What is expected. Copy out the rows from the line containing "This screenshot has height=901, width=1563." through the line containing "coord(792,194)", both included, with no changes.

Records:

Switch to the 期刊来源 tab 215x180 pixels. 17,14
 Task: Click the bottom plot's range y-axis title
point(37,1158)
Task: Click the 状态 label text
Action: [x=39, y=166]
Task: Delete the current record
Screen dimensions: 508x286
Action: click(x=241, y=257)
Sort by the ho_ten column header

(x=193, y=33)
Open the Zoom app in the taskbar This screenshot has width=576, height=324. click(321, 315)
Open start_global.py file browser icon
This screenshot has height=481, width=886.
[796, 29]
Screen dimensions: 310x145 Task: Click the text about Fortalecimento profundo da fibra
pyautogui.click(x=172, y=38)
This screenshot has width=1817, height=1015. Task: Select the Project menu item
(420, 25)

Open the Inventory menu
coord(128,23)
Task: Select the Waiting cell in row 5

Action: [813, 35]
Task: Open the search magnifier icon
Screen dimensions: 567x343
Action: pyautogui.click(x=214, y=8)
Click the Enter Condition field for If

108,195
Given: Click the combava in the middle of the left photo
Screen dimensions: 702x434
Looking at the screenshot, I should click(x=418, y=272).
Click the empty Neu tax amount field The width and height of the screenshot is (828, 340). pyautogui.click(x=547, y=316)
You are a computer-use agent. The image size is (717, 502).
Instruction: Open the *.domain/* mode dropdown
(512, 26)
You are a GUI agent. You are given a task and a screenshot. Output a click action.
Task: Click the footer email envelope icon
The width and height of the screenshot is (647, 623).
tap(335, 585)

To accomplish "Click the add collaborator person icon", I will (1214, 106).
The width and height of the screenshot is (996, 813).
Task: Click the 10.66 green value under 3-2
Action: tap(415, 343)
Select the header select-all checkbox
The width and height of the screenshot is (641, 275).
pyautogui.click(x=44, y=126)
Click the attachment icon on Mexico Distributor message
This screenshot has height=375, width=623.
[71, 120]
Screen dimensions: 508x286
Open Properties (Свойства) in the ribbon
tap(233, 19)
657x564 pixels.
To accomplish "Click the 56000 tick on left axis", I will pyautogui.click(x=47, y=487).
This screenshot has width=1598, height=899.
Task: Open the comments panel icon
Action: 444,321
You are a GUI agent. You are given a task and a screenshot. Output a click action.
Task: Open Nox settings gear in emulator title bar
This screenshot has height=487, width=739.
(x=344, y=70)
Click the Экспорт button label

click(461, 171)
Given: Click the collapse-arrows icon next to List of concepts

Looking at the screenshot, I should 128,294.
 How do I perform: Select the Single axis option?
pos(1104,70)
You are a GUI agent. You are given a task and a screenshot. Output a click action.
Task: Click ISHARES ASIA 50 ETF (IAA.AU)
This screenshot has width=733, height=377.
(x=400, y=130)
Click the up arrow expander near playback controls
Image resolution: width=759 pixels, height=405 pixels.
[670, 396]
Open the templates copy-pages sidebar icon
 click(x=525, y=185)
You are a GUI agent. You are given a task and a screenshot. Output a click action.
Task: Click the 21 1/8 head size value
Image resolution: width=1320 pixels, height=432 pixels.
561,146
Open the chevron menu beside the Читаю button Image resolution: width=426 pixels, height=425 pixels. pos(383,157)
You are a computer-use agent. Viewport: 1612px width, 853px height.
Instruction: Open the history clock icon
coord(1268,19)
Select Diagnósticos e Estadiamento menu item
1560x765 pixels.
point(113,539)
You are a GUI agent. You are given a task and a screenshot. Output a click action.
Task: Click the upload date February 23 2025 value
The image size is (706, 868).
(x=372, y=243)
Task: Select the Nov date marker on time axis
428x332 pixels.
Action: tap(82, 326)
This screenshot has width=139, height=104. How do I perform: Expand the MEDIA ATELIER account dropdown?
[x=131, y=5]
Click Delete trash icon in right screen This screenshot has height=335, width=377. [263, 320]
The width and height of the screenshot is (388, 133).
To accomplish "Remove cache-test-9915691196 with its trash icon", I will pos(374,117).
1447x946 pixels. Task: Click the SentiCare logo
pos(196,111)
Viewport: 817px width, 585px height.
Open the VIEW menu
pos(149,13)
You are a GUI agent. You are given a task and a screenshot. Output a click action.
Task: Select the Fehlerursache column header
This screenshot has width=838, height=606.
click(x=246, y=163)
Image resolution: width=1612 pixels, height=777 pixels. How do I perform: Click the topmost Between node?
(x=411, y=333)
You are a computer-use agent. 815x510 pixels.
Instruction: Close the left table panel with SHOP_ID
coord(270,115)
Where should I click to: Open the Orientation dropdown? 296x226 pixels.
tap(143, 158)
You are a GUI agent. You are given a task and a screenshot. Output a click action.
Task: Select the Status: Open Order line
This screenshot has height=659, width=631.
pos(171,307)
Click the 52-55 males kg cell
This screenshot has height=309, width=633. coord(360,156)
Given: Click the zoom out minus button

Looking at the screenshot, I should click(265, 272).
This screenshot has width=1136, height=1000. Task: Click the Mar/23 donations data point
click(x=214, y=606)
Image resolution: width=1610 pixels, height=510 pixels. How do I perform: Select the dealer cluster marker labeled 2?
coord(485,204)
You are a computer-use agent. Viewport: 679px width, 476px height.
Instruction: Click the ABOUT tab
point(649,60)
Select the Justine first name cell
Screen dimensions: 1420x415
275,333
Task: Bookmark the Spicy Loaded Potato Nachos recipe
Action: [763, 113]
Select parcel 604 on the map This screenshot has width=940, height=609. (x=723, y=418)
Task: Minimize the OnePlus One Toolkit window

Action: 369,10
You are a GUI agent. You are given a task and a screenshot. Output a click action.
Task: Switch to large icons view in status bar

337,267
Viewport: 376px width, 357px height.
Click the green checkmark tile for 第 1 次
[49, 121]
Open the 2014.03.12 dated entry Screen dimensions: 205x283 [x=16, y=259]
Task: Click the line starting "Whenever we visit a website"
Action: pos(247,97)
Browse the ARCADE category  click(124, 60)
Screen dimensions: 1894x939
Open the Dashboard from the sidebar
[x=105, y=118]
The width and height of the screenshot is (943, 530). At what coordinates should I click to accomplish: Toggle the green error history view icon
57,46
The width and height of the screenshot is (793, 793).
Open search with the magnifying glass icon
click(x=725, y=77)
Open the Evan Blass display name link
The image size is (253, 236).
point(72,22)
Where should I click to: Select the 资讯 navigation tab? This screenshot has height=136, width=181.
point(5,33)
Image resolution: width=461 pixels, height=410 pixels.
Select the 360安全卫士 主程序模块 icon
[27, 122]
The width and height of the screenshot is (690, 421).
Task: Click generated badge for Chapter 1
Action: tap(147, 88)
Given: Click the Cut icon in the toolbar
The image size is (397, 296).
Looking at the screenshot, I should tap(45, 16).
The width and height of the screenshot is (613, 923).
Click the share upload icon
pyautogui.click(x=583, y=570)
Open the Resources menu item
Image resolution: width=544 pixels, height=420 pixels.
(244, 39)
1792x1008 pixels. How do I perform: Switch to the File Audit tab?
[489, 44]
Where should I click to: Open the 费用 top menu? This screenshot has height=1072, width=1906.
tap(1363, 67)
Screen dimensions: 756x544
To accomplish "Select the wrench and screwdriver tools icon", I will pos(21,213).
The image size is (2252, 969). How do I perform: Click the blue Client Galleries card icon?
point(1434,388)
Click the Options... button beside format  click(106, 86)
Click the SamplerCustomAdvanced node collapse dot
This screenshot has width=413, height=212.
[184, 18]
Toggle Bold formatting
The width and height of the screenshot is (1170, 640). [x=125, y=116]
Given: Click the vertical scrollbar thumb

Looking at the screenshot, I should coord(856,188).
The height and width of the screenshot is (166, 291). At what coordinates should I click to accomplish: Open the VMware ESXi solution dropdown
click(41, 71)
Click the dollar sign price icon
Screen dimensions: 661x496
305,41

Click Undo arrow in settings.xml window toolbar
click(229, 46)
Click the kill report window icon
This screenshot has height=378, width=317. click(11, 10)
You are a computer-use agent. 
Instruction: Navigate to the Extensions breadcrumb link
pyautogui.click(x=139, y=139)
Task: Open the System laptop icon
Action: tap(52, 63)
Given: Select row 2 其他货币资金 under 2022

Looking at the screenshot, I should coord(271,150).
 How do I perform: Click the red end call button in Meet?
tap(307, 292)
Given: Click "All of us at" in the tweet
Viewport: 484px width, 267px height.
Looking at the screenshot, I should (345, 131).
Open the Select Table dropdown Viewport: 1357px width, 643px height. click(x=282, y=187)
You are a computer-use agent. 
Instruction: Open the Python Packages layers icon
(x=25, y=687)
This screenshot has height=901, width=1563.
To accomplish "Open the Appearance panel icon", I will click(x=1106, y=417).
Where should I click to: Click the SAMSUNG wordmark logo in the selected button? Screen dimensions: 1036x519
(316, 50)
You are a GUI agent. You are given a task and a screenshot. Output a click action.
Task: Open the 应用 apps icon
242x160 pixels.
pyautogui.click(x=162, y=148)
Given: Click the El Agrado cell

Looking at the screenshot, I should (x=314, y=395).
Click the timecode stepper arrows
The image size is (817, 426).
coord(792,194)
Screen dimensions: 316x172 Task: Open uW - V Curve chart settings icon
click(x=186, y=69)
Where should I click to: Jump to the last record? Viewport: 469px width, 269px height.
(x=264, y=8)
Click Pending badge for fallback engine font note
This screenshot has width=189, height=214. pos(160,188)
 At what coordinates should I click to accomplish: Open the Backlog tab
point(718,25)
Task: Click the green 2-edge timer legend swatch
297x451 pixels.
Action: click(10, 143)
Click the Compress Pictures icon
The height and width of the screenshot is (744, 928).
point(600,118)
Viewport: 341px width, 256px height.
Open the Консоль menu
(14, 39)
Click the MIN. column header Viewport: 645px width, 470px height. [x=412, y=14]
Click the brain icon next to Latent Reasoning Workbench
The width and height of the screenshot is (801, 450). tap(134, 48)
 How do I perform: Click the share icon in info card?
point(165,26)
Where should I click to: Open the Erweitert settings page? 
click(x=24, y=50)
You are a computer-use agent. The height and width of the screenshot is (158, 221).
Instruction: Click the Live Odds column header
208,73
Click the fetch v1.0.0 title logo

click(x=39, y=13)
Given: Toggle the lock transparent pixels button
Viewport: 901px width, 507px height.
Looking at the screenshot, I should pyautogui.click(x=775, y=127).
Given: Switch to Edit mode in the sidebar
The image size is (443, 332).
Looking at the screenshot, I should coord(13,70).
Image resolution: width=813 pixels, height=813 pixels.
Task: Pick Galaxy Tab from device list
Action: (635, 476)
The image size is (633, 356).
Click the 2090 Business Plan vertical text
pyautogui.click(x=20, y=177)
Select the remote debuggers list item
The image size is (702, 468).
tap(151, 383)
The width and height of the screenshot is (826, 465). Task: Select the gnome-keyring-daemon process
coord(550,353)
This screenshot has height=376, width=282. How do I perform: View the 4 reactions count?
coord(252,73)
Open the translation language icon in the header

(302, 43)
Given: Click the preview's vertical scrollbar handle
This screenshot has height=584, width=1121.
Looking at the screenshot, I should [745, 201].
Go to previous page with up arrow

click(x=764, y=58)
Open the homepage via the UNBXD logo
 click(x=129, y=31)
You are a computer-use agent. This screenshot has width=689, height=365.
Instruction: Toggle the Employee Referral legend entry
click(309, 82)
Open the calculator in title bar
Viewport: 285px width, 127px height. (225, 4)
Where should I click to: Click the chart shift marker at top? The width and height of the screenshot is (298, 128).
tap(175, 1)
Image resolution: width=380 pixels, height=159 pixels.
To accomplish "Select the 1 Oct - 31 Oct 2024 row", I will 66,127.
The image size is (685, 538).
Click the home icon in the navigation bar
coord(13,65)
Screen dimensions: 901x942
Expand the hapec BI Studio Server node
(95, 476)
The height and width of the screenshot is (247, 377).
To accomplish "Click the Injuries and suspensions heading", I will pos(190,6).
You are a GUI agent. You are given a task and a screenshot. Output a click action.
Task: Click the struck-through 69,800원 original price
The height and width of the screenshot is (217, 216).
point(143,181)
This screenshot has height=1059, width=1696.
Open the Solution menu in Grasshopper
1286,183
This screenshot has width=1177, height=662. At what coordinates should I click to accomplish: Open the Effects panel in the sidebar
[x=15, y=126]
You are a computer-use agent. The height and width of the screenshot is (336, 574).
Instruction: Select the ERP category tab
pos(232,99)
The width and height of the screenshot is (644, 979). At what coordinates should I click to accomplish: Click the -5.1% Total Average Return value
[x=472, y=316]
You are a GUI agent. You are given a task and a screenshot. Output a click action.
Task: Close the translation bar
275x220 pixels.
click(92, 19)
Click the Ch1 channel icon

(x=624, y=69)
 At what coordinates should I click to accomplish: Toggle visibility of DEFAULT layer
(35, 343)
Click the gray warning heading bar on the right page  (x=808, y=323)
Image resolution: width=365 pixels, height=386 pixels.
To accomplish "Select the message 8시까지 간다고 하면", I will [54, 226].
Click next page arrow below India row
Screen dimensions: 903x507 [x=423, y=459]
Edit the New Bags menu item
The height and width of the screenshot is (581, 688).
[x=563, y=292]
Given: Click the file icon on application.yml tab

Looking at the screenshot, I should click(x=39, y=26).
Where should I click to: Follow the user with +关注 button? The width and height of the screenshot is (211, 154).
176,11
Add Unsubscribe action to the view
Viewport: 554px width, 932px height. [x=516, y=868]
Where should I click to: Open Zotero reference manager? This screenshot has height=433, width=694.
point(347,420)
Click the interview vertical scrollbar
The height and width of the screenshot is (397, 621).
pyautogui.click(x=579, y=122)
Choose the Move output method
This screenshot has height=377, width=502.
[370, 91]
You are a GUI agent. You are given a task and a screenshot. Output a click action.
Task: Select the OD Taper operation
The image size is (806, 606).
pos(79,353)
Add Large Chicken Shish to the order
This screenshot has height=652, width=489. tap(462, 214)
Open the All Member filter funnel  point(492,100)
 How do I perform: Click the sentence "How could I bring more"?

Response to the exercise.
This screenshot has height=901, width=1563.
To accomplish "Open the Appearance panel icon", I will click(x=1106, y=417).
Where should I click to: Click the SAMSUNG wordmark logo in the selected button? Screen dimensions: 1036x519
(316, 50)
You are a GUI agent. You are given a task and a screenshot. Output a click action.
Task: Open the 应用 apps icon
242x160 pixels.
pyautogui.click(x=162, y=148)
Given: Click the El Agrado cell

Looking at the screenshot, I should (x=314, y=395).
Click the timecode stepper arrows
The image size is (817, 426).
coord(792,194)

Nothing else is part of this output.